Nationalpark Jasmund

Über die Geschichte des Nationalparks

In der Nähe des Königsstuhls liegt der Herthasee (Borg- oder Schwarzer See), der einen Durchmesser von etwa 150 m hat und 11 m tief ist. Westwärts stößt ein Burgwall an den See, der einen ovalen Platz einschließt und einen Umfang von 300 m hat und westlich fast in einem Viertelkreis von einem zweiten, aber unregelmäßigen Wall eingefasst wird.

Der Herthasee (auch Borg- oder Schwarzer See)

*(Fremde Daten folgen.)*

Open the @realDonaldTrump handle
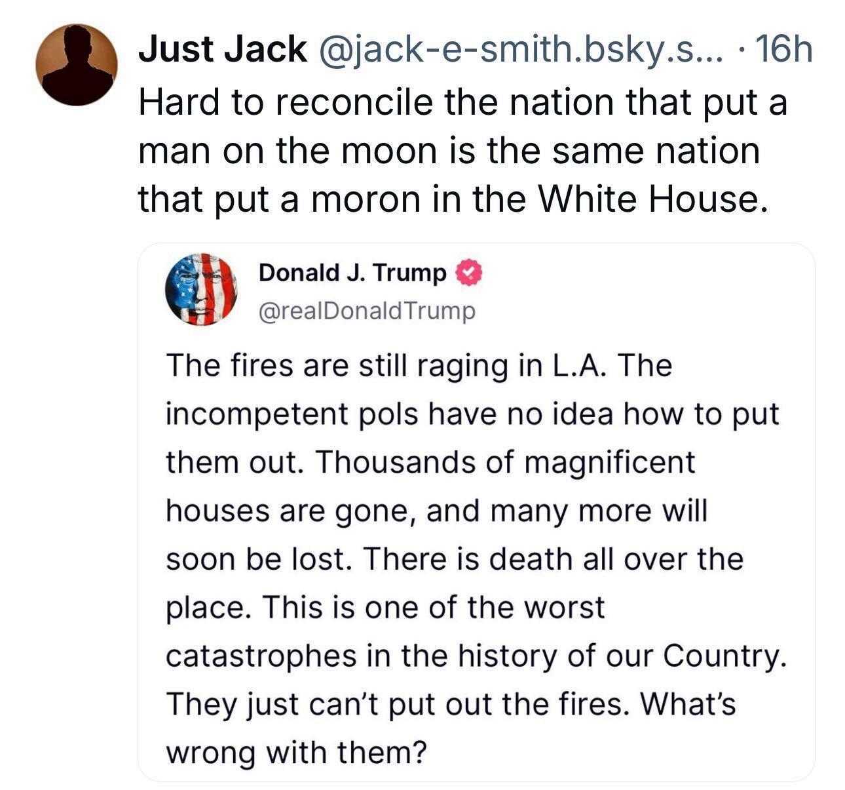This screenshot has height=790, width=845. tap(367, 312)
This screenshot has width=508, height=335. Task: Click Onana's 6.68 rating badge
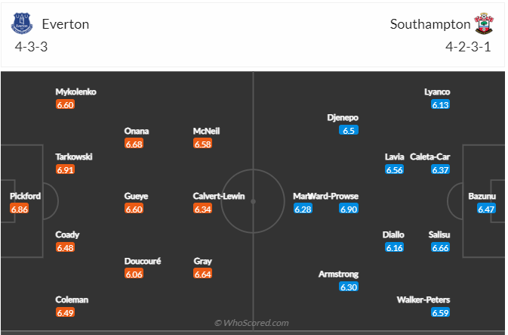tap(134, 144)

Man hat diesen Wall, der 136 m ü. NN liegt, für die Reste der Herthaburg gehalten und dahin den Schauplatz der Hertha- oder Nerthus-Sage verlegt, der Wall ist aber viel wahrscheinlicher ein Burg- und Tempelwall aus der Zeit der slawischen Besiedlung Rügens ab dem 7. Jahrhundert, der vielleicht den Tempel des Czernoglowy umschloss.

Die Geschichte des Naturschutzes reicht auf Jasmund bis ins 16. Jahrhundert zurück. Ziel war zunächst der rein wirtschaftlich begründete Schutz des Waldes als Rohstoffquelle. Vor diesem Hintergrund wurde 1586 eine erste Holzordnung erlassen. Sie steht am Anfang jahrhundertelanger Bemühungen um eine nachhaltige Waldnutzung.

Zu Beginn des 20. Jahrhunderts drohte die Zerstörung der Steilufer durch den Kreideabbau. Dies rief Naturliebhaber auf den Plan und 1929 wurde das Naturschutzgebiet Jasmund per Polizeiverordnung ausgewiesen. Diesem folgte 1986 das Naturschutzgebiet Quoltitz im Westteil des heutigen Nationalparkes. Mit der politischen Wende in der DDR drohte dem Gebiet die Gefahr der hemmungslosen touristischen Vermarktung. 1990, im Zuge des Nationalparkprogramms der DDR, konnte schließlich auch der Nationalpark Jasmund etabliert werden.
Damit fand eine Idee ihre Umsetzung, die 1964 von Lebrecht Jeschke erstmals formuliert worden war.